Le lendemain, Leclerc reçoit l'ordre de participer à l'offensive
du XVe corps, destinée à opérer une jonction avec
l'armée canadienne, qui progresse vers Falaise et Argentan. Les
Français de la 2e DB et les Américains de la 5e DB attaquent
à l'est de la Sarthe la 9e Panzerdivision, remontée du Sud-Est.

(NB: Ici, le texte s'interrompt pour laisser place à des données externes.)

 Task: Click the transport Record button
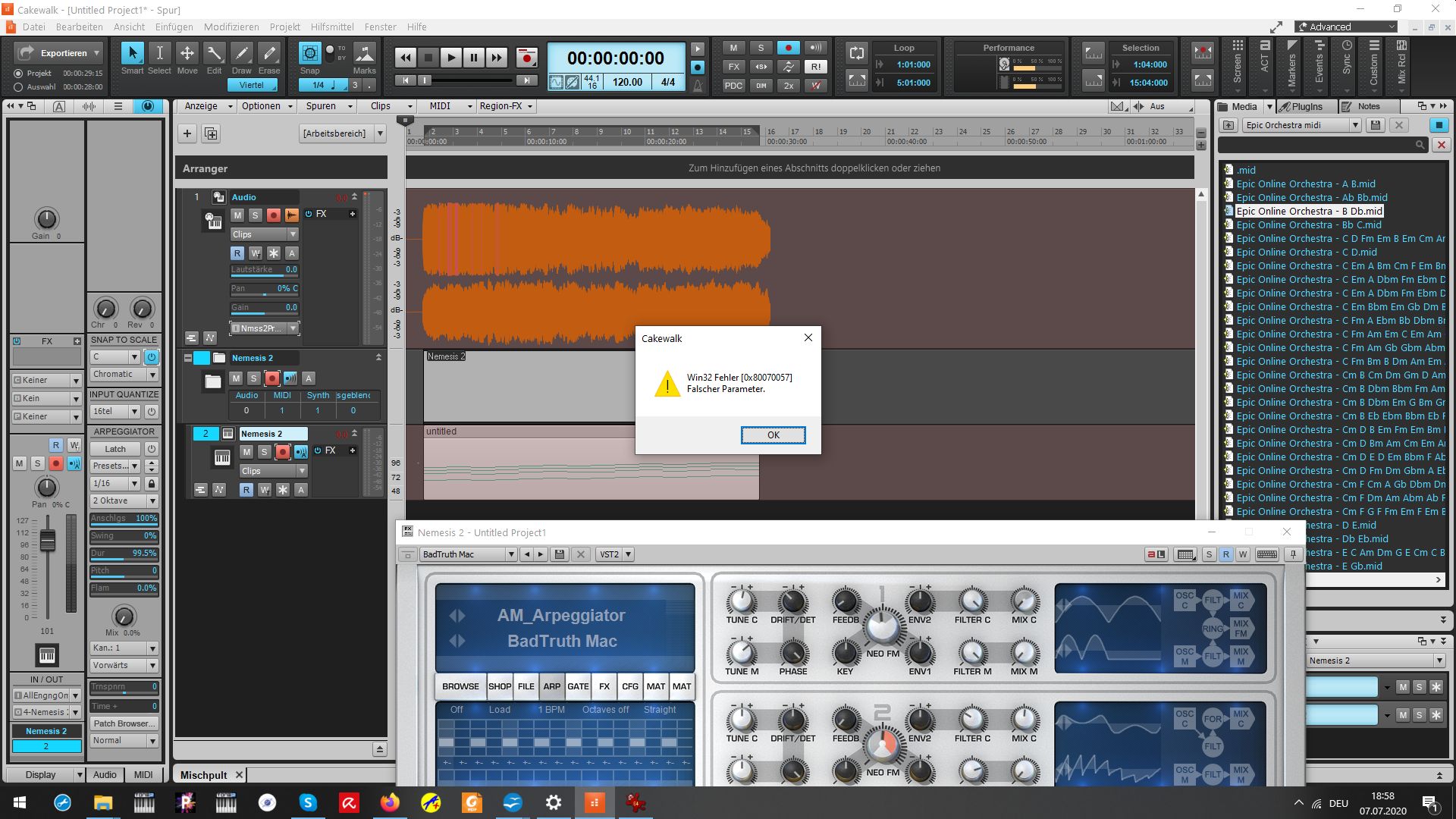(526, 58)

De son PC de la Chapelle-Saint-Aubin, Leclerc fixe les objectifs à
ses groupements tactiques : Alençon et le pont sur la Sarthe, Carouges,
Argentan : "Le premier bond, écrit André Martel, doit
être conduit de manière à atteindre au plus vite les
lisières nord de la forêt d'Alençon. Le second doit
mener à Argentan en débordant ou traversant la forêt
d'Ecouves." Dans ces premiers combats, Leclerc donne toute sa mesure
: il organise les mouvements de ses troupes, se porte en première
ligne, houspille les uns, réconforte les autres, ordonne de nouvelles
manœuvres lorsque la division est bloquée par l'ennemi. Toujours
soucieux de renforcer la coopération blindés-infanterie,
il n'a qu'un mot à la bouche : "la vitesse". Il faut
sans trêve filer en avant. Le 10 août, il n'est pas question
de s'arrêter avant d'avoir pris Alençon.
Les Allemands sont partout, à l'abri des haies et des bois, prêts
à se défendre chèrement, mais Leclerc ne s'en soucie
pas. Il ne cesse de répéter : "En avant !" ou
encore : "Départ immédiat !" Le 11 août,
la division française arrache la position de Rouesse, qui commande
Alençon. Leclerc est en première ligne ; cela fait plusieurs
nuits qu'il ne dort pas : "Il pense aux ponts d'Alençon nécessaires
au repli allemand comme à notre avance et qui seront, dans la main
de celui qui les aura, la clé de la manœuvre", écrit
l'un de ses adjoints, Paul Répiton-Préneuf. Il ordonne des
reconnaissances de nuit et lance ses troupes à l'assaut des
ponts. Au soir du 11 août, les points d'appui protégeant
la ville et les ponts sont conquis. L'ennemi est bousculé, contraint
au repli. La 2e DB entre dans Alençon, elle ne s'y attarde pas.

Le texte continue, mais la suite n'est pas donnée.